### [WORK ITEM]
Write out the line with "中国・四国エリアのマイカーローン (1056, 587)" and each line after it to the end of the material, exactly as they appear and with nothing else.

### [TASK MATERIAL]
········
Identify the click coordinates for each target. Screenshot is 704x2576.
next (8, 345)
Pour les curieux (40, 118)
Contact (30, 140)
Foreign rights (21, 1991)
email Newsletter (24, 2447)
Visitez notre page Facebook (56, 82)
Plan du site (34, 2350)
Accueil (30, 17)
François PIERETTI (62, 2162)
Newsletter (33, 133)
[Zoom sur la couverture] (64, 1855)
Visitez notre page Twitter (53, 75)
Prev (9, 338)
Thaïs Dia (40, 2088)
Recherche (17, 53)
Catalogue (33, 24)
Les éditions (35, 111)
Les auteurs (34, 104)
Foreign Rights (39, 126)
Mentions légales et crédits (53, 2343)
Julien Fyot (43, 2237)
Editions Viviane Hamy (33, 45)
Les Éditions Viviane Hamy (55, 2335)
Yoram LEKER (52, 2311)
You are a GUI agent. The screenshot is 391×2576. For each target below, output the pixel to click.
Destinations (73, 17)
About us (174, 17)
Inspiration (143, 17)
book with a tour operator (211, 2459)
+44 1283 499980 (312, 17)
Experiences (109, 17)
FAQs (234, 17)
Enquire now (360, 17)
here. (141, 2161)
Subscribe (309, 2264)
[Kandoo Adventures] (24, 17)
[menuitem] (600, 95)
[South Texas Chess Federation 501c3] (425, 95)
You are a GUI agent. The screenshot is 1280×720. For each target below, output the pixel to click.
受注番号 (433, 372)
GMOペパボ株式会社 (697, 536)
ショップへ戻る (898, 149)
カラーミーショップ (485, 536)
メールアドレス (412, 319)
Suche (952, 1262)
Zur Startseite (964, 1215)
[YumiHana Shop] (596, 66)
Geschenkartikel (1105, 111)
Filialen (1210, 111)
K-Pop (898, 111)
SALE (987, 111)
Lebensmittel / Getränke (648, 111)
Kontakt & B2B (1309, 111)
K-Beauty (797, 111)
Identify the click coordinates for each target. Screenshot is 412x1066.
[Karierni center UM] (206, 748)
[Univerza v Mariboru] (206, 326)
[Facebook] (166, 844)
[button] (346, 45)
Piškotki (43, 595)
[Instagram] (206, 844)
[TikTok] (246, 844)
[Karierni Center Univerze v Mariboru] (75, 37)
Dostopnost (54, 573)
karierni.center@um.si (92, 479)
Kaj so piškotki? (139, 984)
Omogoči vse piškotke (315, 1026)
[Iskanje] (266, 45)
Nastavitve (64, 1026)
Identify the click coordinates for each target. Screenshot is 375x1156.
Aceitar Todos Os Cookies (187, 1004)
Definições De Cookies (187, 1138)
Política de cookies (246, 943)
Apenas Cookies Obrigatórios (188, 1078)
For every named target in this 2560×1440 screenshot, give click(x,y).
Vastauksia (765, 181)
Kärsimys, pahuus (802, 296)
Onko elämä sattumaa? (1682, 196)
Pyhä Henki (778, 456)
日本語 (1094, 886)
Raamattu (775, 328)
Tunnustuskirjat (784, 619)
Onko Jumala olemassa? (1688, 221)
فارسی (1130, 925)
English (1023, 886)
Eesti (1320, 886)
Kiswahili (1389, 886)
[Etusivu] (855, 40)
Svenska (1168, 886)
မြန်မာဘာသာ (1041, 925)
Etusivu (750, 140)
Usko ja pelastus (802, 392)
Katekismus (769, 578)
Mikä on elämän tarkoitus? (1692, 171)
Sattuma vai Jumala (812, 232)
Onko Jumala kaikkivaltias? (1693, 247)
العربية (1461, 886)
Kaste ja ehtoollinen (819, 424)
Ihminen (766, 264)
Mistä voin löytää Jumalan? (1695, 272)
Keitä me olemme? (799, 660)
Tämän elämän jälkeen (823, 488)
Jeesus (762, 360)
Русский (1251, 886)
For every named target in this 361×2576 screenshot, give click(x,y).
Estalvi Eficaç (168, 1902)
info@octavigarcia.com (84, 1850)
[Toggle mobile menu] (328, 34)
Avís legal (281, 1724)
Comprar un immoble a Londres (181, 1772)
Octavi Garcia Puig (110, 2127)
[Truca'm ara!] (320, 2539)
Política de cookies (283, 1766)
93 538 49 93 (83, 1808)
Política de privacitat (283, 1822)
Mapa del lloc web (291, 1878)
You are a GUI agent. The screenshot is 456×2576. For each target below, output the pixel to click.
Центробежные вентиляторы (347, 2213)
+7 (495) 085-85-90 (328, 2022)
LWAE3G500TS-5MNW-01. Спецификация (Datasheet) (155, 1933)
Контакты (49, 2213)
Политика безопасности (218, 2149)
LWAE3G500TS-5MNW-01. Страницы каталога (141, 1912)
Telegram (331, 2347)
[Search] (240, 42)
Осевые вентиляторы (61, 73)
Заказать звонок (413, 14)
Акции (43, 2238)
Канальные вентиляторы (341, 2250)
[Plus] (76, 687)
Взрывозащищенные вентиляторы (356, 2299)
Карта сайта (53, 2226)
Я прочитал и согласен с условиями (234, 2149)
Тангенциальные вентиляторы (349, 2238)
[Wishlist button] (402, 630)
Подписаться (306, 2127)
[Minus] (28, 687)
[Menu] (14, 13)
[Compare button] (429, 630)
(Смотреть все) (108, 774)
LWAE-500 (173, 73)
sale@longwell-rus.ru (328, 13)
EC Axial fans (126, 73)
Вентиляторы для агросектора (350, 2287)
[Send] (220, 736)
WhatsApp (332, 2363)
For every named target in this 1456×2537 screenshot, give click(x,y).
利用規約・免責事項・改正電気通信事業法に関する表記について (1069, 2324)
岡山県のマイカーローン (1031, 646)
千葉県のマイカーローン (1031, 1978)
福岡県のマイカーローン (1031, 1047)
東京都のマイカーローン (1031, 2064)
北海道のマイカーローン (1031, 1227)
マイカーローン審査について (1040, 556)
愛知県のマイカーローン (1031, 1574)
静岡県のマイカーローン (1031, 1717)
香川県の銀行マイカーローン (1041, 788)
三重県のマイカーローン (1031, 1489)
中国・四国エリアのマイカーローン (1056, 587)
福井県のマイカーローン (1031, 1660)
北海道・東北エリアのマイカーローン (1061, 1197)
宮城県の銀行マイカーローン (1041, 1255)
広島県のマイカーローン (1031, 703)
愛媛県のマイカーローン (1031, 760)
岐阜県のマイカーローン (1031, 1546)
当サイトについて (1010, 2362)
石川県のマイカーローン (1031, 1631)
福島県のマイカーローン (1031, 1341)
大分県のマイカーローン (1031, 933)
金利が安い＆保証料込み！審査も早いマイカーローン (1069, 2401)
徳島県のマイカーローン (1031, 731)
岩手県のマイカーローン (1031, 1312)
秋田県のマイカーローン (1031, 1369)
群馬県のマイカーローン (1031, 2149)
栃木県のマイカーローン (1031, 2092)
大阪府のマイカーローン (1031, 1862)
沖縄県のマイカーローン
········
### [TASK SOLUTION]
中国・四国エリアのマイカーローン (1056, 587)
福井県のマイカーローン (1031, 1660)
北海道・東北エリアのマイカーローン (1061, 1197)
宮城県の銀行マイカーローン (1041, 1255)
広島県のマイカーローン (1031, 703)
愛媛県のマイカーローン (1031, 760)
岐阜県のマイカーローン (1031, 1546)
当サイトについて (1010, 2362)
石川県のマイカーローン (1031, 1631)
福島県のマイカーローン (1031, 1341)
大分県のマイカーローン (1031, 933)
金利が安い＆保証料込み！審査も早いマイカーローン (1069, 2401)
徳島県のマイカーローン (1031, 731)
岩手県のマイカーローン (1031, 1312)
秋田県のマイカーローン (1031, 1369)
群馬県のマイカーローン (1031, 2149)
栃木県のマイカーローン (1031, 2092)
大阪府のマイカーローン (1031, 1862)
沖縄県のマイカーローン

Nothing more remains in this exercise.